しばらくそうしていた後、スグリ姫は立ち上がり、隣の部屋との間の扉を開けました。主が居ない部屋はひっそりとしていて、少し寒い様な気がします。
部屋に入って辺りを見回すと、微かにオレンジの様な暖かい香りがしました。それは、姫にとっては城で初めて会った時から変わらない、大好きなサクナの匂いでした。

(…今日このお部屋で眠るのは、お預けかしらね…)
余興の踊りを踊った後で、今日はサクナの部屋で休もうと約束をしておりました。姫にとって、今日はサクナの部屋で眠れる初めての日になる筈だったのですが、それどころでは無くなってしまいました。
サクナが帰って来たとしても、ビスカスの事を考えると、単純に喜ぶ気持ちにはなれそうも有りません。
姫の気持ちは、沈んでいました。


ローゼルに屋敷の客間まで付き添った後、姫は部屋に帰されました。
ビスカスにはヴァイオレットとローゼルが付いていましたし、サクナとクロウ、それに領主と子息達は、別室で今後の相談をする事になっていました。どちらも特別姫が同席する必要は無かったため、部屋に戻ってゆっくりしている方が良いだろうと言われて、帰されたのです。

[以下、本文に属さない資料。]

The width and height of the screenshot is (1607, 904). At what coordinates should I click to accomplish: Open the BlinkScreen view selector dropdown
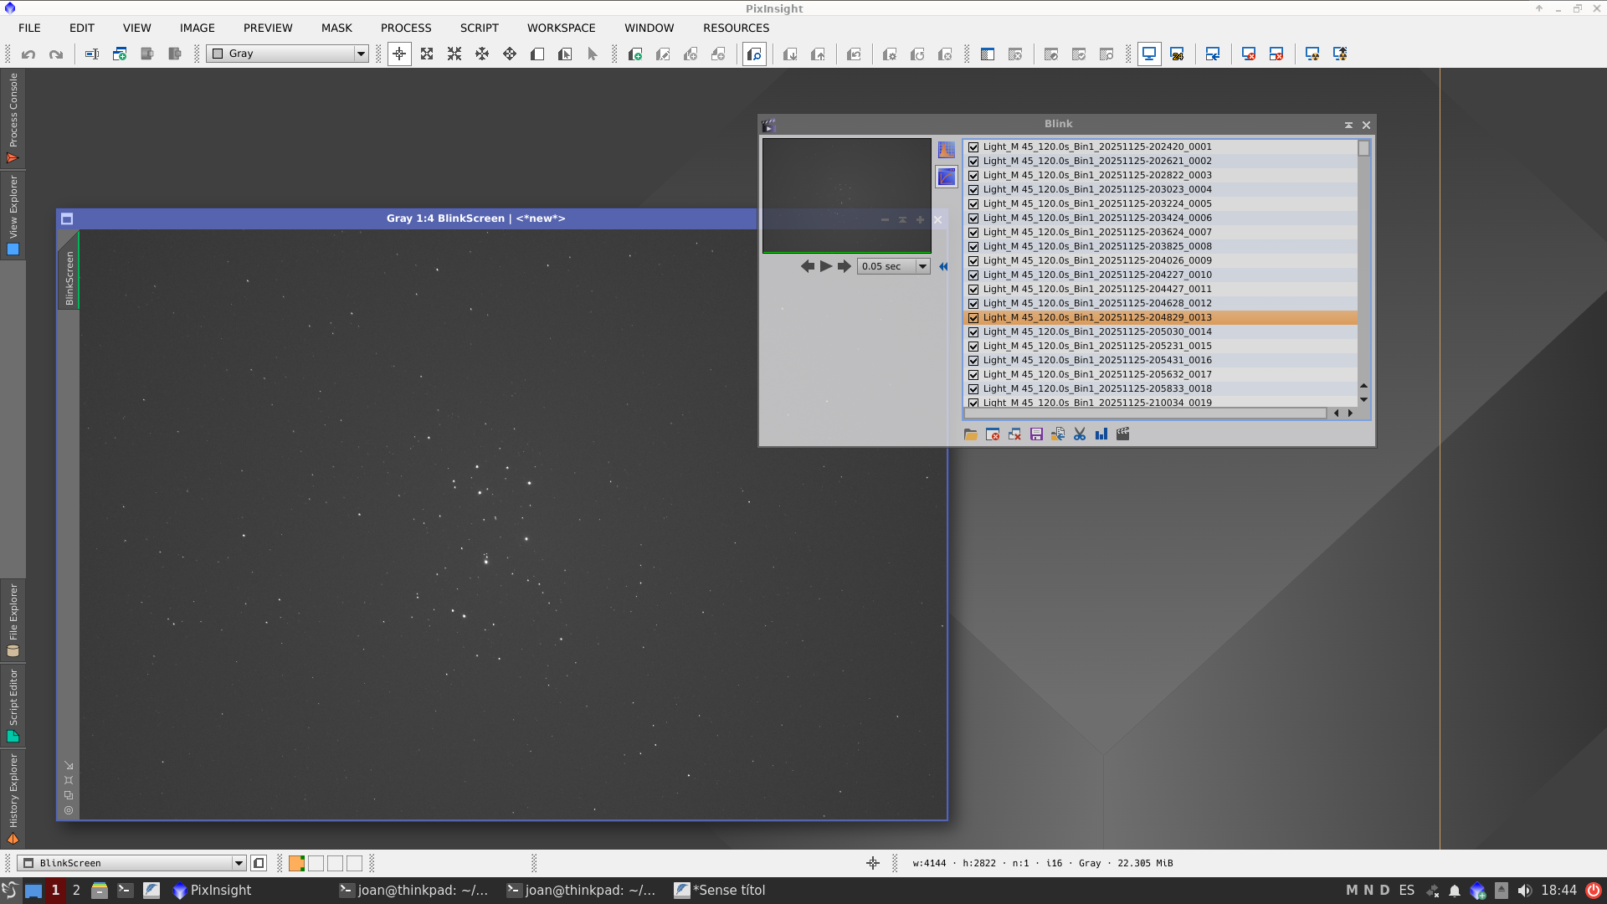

ビスカスの居る部屋から姫の部屋まではバンシルが付いて来てくれたのですが、バンシルもまだ仕事が有るからと、風呂の世話や部屋での着替え、寝支度などをマーガレットとデイジーに指示すると、部屋から去って行ってしまいました。
庇ってくれたビスカスに命の心配は無く、あとは回復を待つだけであるという事は、姫にとってはほっとする事でした。しかし、ビスカスの怪我で心を痛めていたローゼルの様子を思い出すと、姫の胸は、重く沈みました。

(たまたまビスカスさんが来てくれて、私の代わりに怪我をして、たまたまローゼル様が辛い目にあっているだけ…だって、もし来てくれて怪我をしたのがサクナだったら、私がローゼル様と同じ様に…)
スグリ姫はそれを想像しただけで鼻の奥がつんとして、涙が出そうになりました。
姫が身を竦めて自分で自分を抱き締めた時、かちゃりと扉が開く音が聞こえてきました。